A thorough review of English literature using PubMed and Google found 80 reported cases of solitary cervical osteochondroma. The male-to-female ratio was 1.51:1. The youngest patient reported was 8 years old and the oldest one was 77 years old, and the mean age for solitary cervical osteochondroma in this review being 35.8 years.

The most common symptoms were arm radicular pain, limb weakness, neck mass and limb numbness. Other less common symptoms included dysphagia, headache, sleep apnea, hand atrophy, difficulty in walking, head tilt and dizziness. On examination, the most common signs were limb weakness, hyper reflexia, limb hyposthesia and neck mass. Other less common signs included restricted cervical range of motion, local tenderness, occipital neuralgia, limb atrophy, cranial nerve palsy, Horner’s syndrome and torticollis.

It is believed that C2 is the most common vertebrae to be involved by solitary osteochondroma (24.4%), followed by C1 (18.83%) and C7 (15.15%).4,9,11,15,18,20,23 Our review of literature, including the present case, showed that C1 is the most involved vertebra in the cervical region (24%), followed by C2 (21%) and C5 (18%). The C3 body was the most uncommon site (5.4%). Although the exact origin of the tumor remains unidentified in most reports, the laminae were found to be the most common site, and less commonly involved structures were the pedicles, facets, spinous processes, transverse processes and anterior arch of C1 vertebra. Table 1 summarizes the characteristics of reported C1 osteochondromas.

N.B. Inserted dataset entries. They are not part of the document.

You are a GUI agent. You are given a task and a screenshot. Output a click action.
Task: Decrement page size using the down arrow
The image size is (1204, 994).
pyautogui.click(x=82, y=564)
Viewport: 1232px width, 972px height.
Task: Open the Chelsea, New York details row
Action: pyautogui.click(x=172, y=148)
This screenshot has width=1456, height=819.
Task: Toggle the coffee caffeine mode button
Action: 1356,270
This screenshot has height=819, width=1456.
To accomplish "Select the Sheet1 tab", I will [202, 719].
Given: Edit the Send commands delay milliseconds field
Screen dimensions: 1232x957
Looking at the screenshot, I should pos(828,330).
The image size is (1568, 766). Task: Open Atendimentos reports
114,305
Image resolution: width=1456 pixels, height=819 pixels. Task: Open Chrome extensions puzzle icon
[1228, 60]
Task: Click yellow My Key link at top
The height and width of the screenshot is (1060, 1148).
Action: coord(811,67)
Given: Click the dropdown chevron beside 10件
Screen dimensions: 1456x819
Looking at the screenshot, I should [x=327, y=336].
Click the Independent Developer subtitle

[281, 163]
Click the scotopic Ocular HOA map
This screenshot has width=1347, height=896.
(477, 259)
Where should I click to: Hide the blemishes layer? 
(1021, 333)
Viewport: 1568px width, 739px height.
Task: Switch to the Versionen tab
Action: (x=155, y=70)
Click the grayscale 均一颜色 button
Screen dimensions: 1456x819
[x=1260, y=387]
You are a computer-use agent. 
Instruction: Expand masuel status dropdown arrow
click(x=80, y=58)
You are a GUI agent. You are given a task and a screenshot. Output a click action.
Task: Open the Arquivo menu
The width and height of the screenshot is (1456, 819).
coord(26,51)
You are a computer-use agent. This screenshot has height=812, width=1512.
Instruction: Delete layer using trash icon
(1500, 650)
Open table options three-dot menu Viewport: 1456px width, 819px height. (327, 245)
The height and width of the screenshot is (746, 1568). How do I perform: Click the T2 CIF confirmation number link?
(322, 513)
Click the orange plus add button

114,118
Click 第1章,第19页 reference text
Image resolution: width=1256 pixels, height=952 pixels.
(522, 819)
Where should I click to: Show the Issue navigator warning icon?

Table 1 Reported cases of Atlas osteochondroma

Nearly all reported cases of cervical osteochondromas presenting with spinal cord compression have been treated with laminectomy or hemilaminectomy alone due to the posterior origin of most cervical osteochnodromas. In 17 cases of this review, patients were followed up for signs of recurrence for a range of 6 months to 10 years (mean: 3/4 years). Two recurrences occurred 6 years postoperatively and one in 28 months. At 5-year follow-up of the present case, no signs of radiological recurrence have been witnessed.

Conclusion

Solitary C1 osteochondroma is rarely reported in middle-aged women. Gradual cord compression is a reason for delays in diagnosis; however, in most cases, the tumor is successfully treated by laminectomy with favorable outcomes. Complete surgical removal is necessary to prevent recurrence. Despite the old belief, C1 should be considered as the most commonly involved vertebrae.